Once you modify your cheapie to maximum, you are now in danger of cracking the MCA with the additional heat...it is not just the diode that needs heat protection. If the MCA fails, the visible light output will be nil, while the IR output could still be 200 mW or more! I wonder if anyone has been blinded by modifying a New Wish, cracking the MCA, and then looking down into the laser to see what's wrong!

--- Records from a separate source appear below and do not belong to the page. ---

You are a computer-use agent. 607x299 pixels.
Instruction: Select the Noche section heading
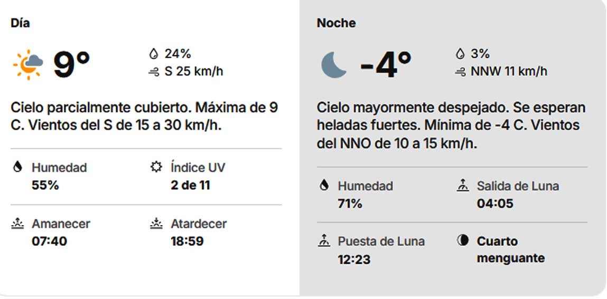tap(336, 23)
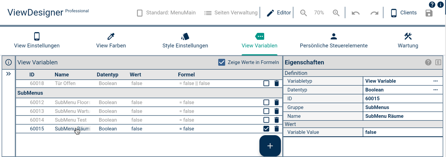Open Datentyp options via three dots

(x=435, y=90)
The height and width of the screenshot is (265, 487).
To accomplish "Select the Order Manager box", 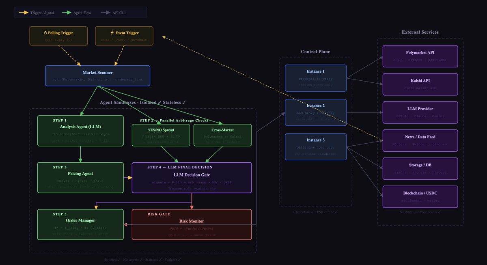I will pyautogui.click(x=80, y=224).
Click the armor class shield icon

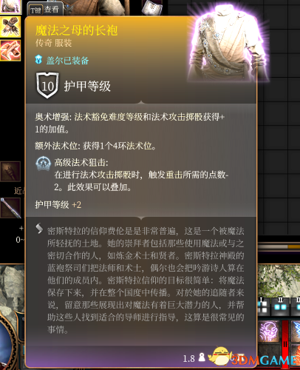pyautogui.click(x=47, y=85)
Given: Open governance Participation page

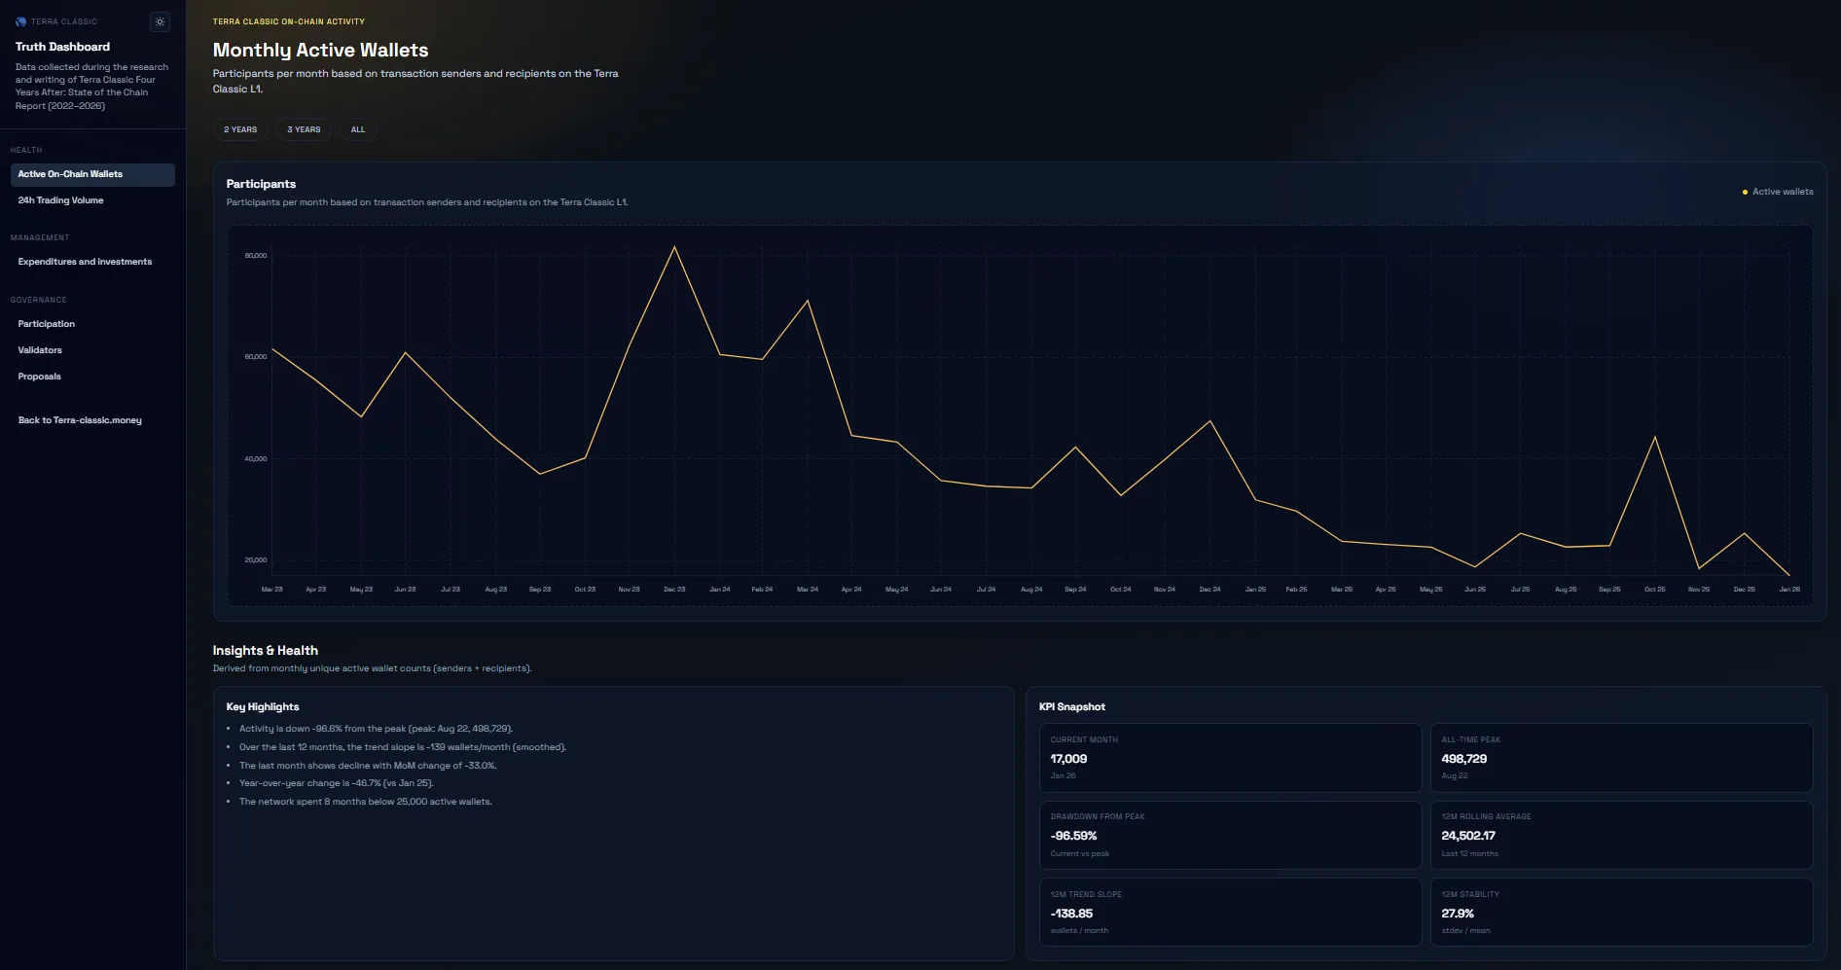Looking at the screenshot, I should tap(46, 324).
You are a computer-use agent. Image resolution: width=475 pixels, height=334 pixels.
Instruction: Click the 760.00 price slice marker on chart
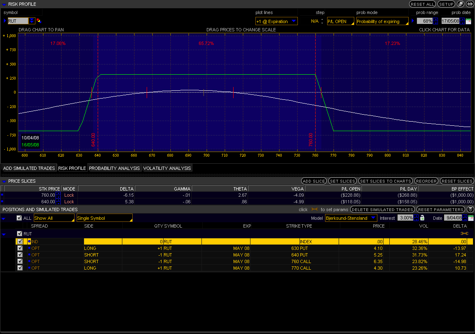[x=311, y=140]
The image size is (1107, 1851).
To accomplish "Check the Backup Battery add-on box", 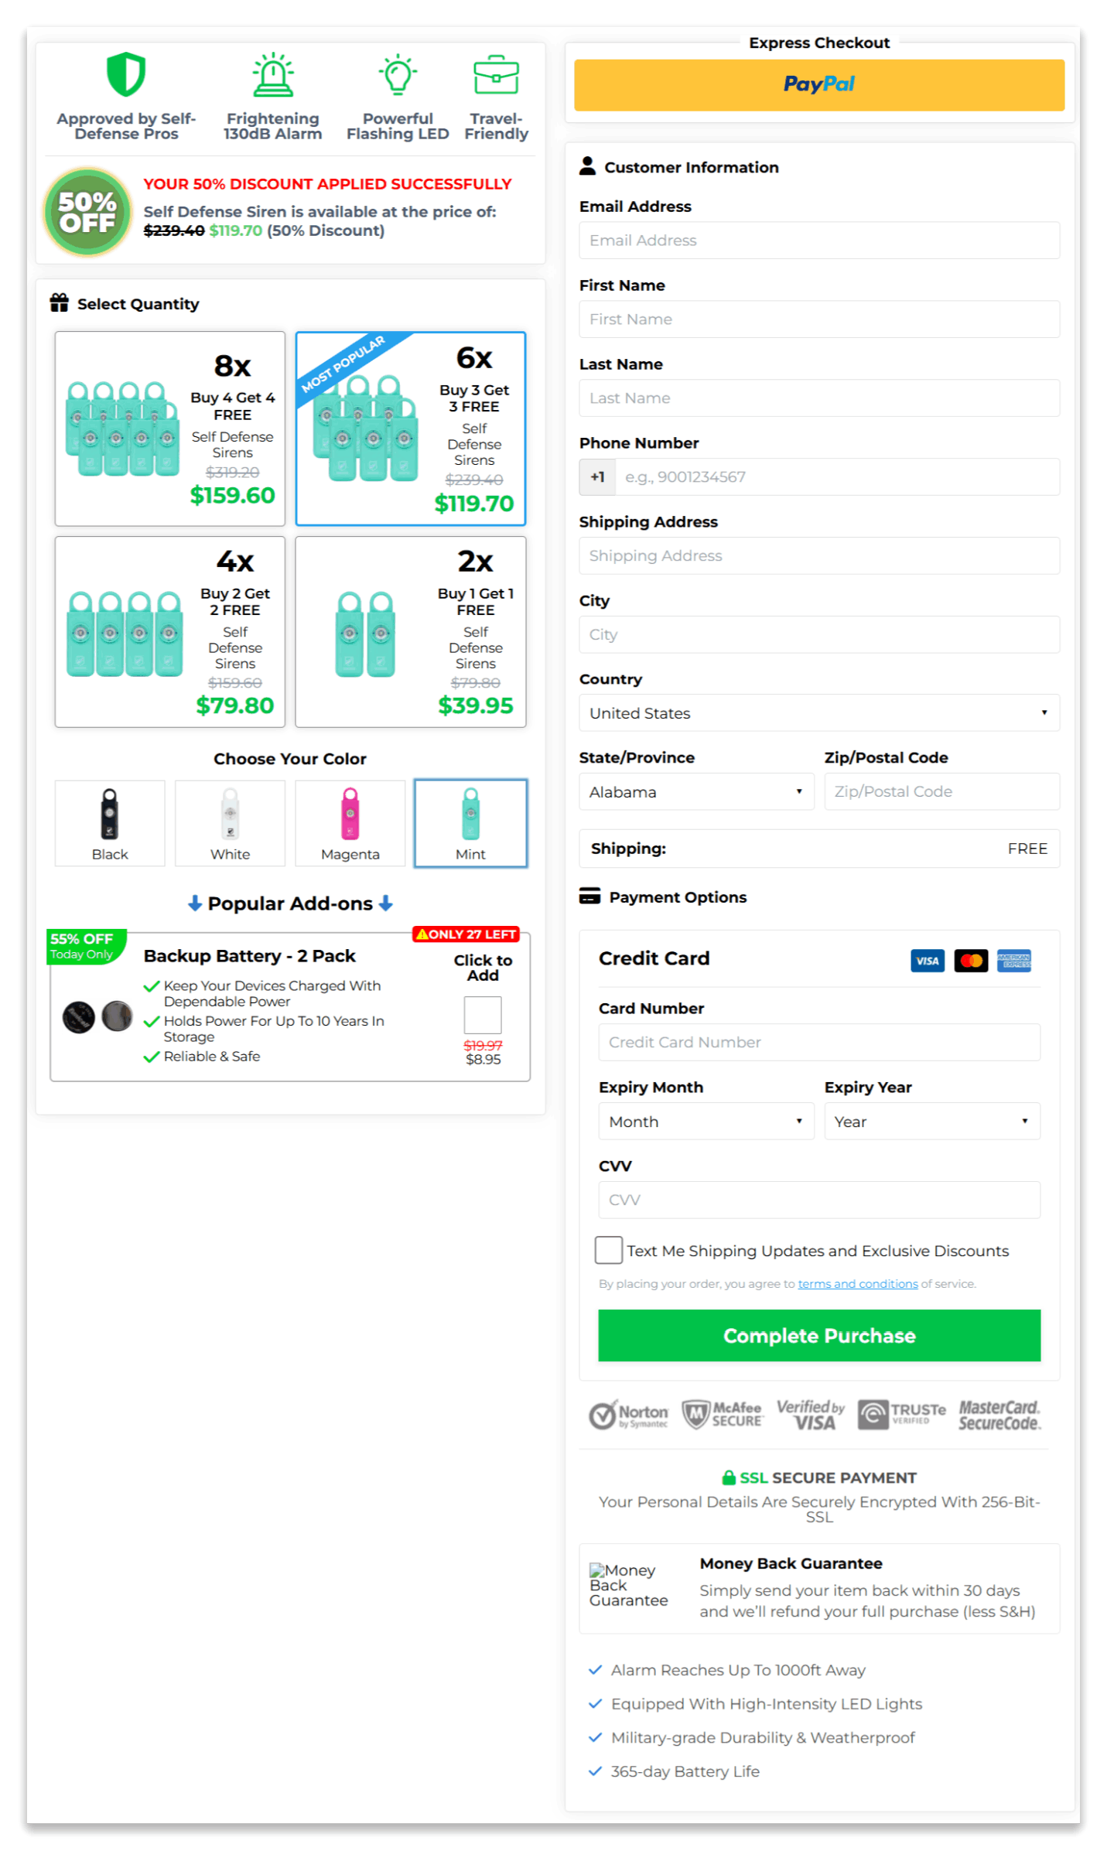I will point(482,1014).
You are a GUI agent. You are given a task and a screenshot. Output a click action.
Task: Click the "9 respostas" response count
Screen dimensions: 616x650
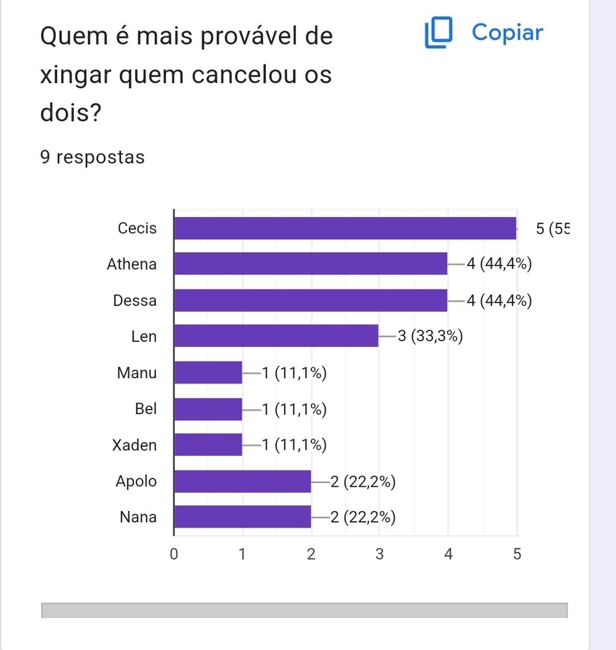coord(92,158)
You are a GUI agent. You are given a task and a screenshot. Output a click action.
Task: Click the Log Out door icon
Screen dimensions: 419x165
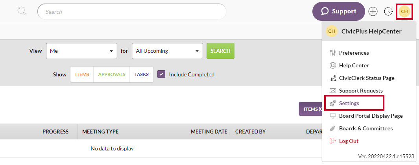click(333, 141)
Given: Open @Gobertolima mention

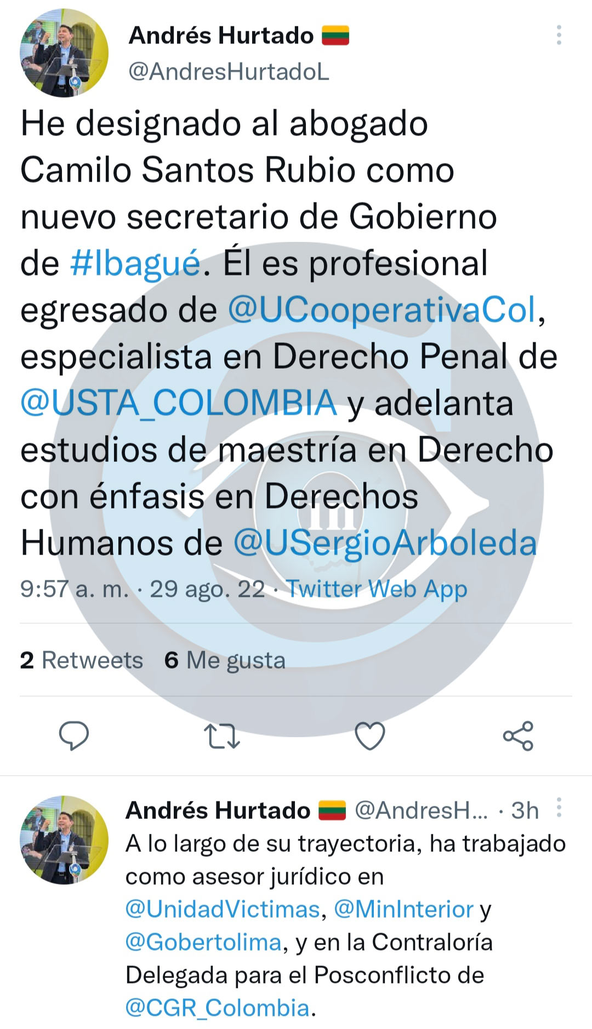Looking at the screenshot, I should pyautogui.click(x=203, y=942).
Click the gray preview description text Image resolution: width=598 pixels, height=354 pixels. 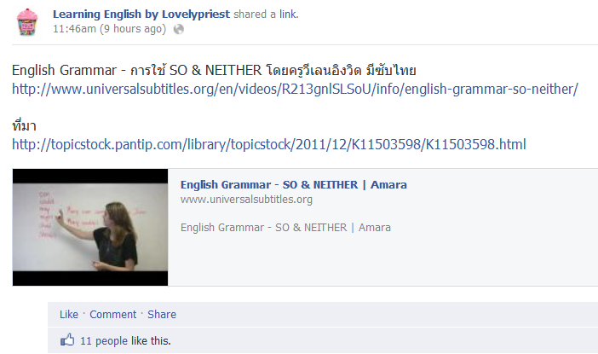pyautogui.click(x=285, y=228)
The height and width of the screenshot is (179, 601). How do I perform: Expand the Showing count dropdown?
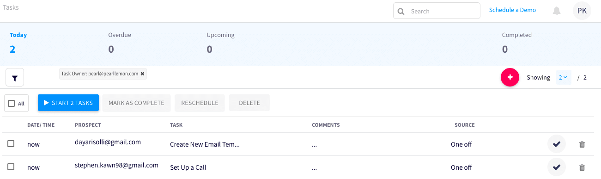click(563, 77)
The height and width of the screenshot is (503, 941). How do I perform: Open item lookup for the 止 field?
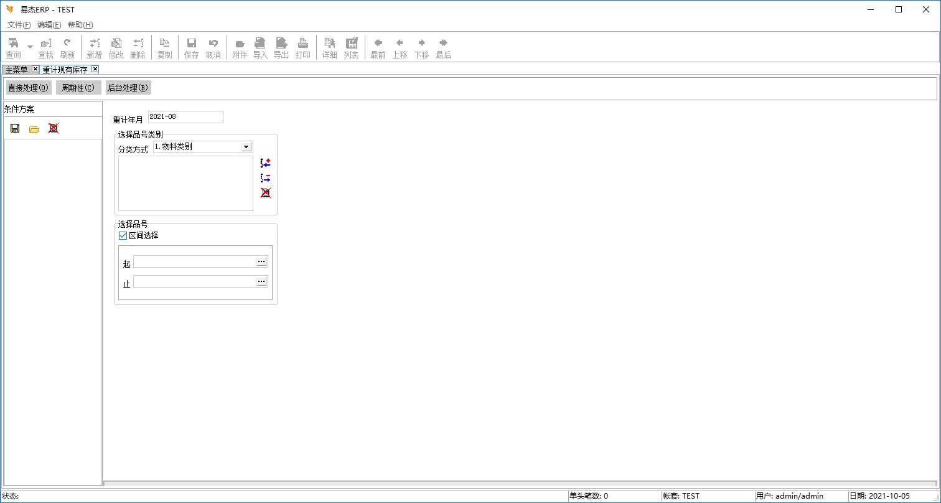261,282
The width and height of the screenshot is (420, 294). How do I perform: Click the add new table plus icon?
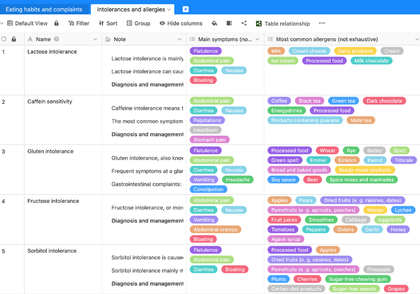click(185, 9)
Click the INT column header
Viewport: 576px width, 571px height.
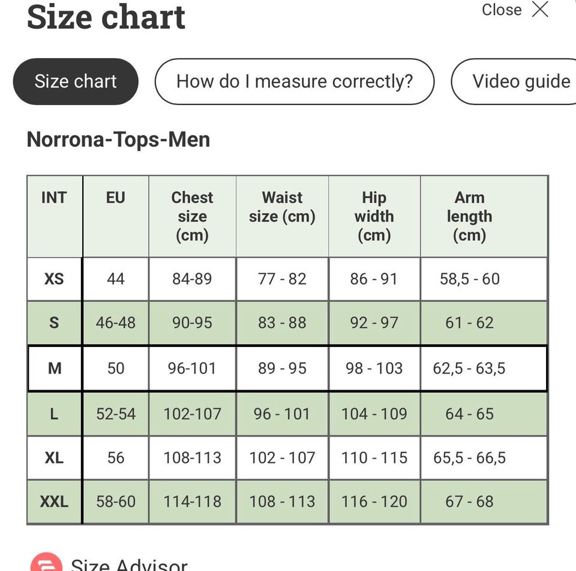[x=54, y=198]
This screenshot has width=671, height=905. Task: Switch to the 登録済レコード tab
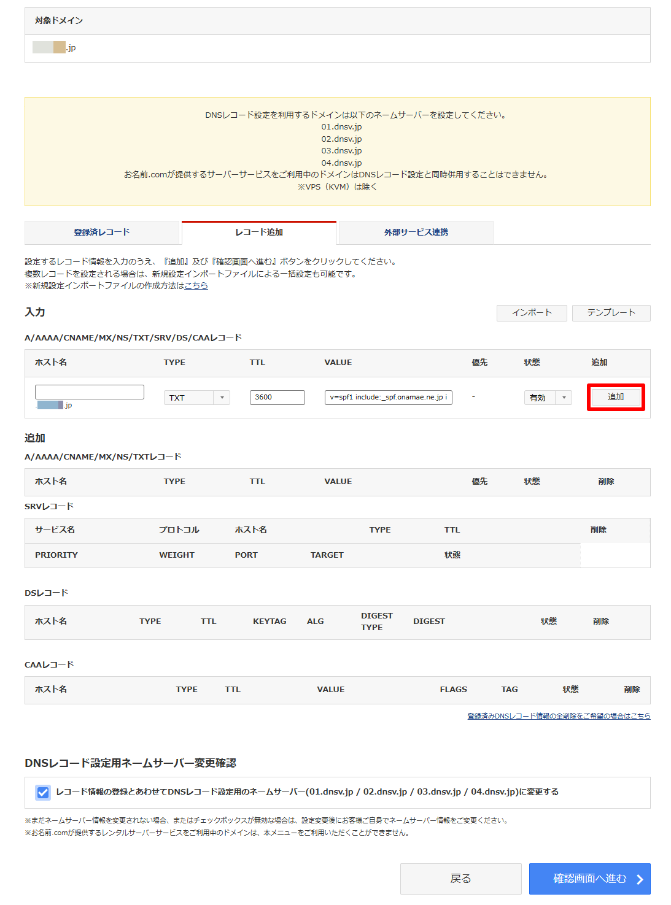click(102, 233)
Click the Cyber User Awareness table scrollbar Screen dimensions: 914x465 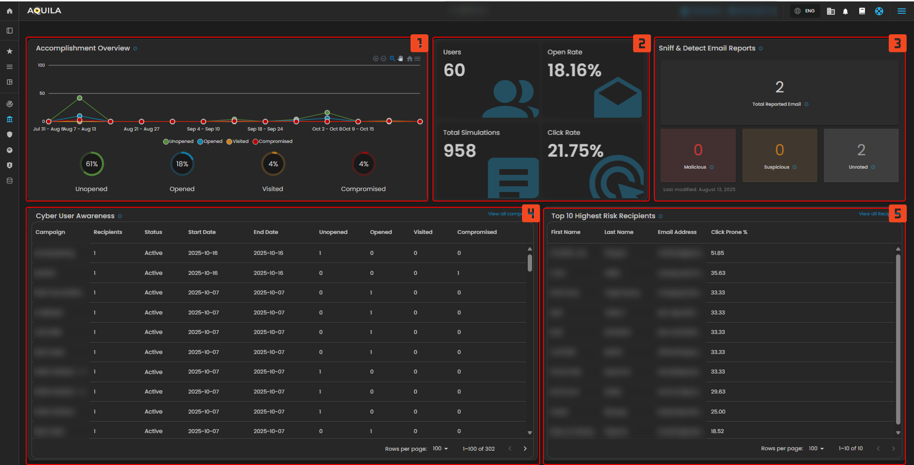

Dr. Fong says," Do not look into the laser with your remaining good eye."

Cheers All,
Lew Fong


----------



## Catapult (Mar 5, 2007)

It's best not to look into the laser diode on or off. It should be treated the same way as loaded firearms. Damage to the eye may not be immediately noticed until later on.


----------



## 2xTrinity (Mar 5, 2007)

The way I deal with all laser pointers -- even cheap low power reds -- is that the only time I would ever point one at my face is if it's actually taken apart so I can visibly see that there are no batteries. Checking to see why a laser is not working, even with an IR filter, is very stupid -- there could be a loose conection that you happen to "bump" back into place, or it may be an open circuit that only occurs due to thermal exapsnion -- ie the circuit is "open" when the casing is hot, but when it cools down _bam_ hits you with the direct beam if you look right down the barrel.


----------



## SenKat (Mar 5, 2007)

*New Wish Lasers - HAVE IR FILTERS*

Lew Fong - please do not quote rumor on here ! New Wish lasers ARE IR filtered. I do not know where you get your information from, but I have personally torn apart MANY of these lasers - and all of them were IR filtered. Someone who purchased one YEARS prior to me purchasing mine tore his apart, and had the exact same result. Prove to me - and the forum - that they are not IR filtered - and I will prove you incorrect. I have had physical proof that they are indeed filtered, so depite the "rumors" about so-and-so burned their eyes out with a New-wish laser...BAH ! Complete fairy tales.


----------



## firefly (Mar 5, 2007)

My <50mW newwish have a IR Filter


----------



## pseudonomen137 (Mar 5, 2007)

I thought they were unfiltered too, but thanks to SenKat I tried it out and made this post here: http://www.lasercommunity.com/viewtopic.php?t=10149

Apparently some people still say they test there's and they don't have an IR filter though, so there may be some imitation product without IR filters.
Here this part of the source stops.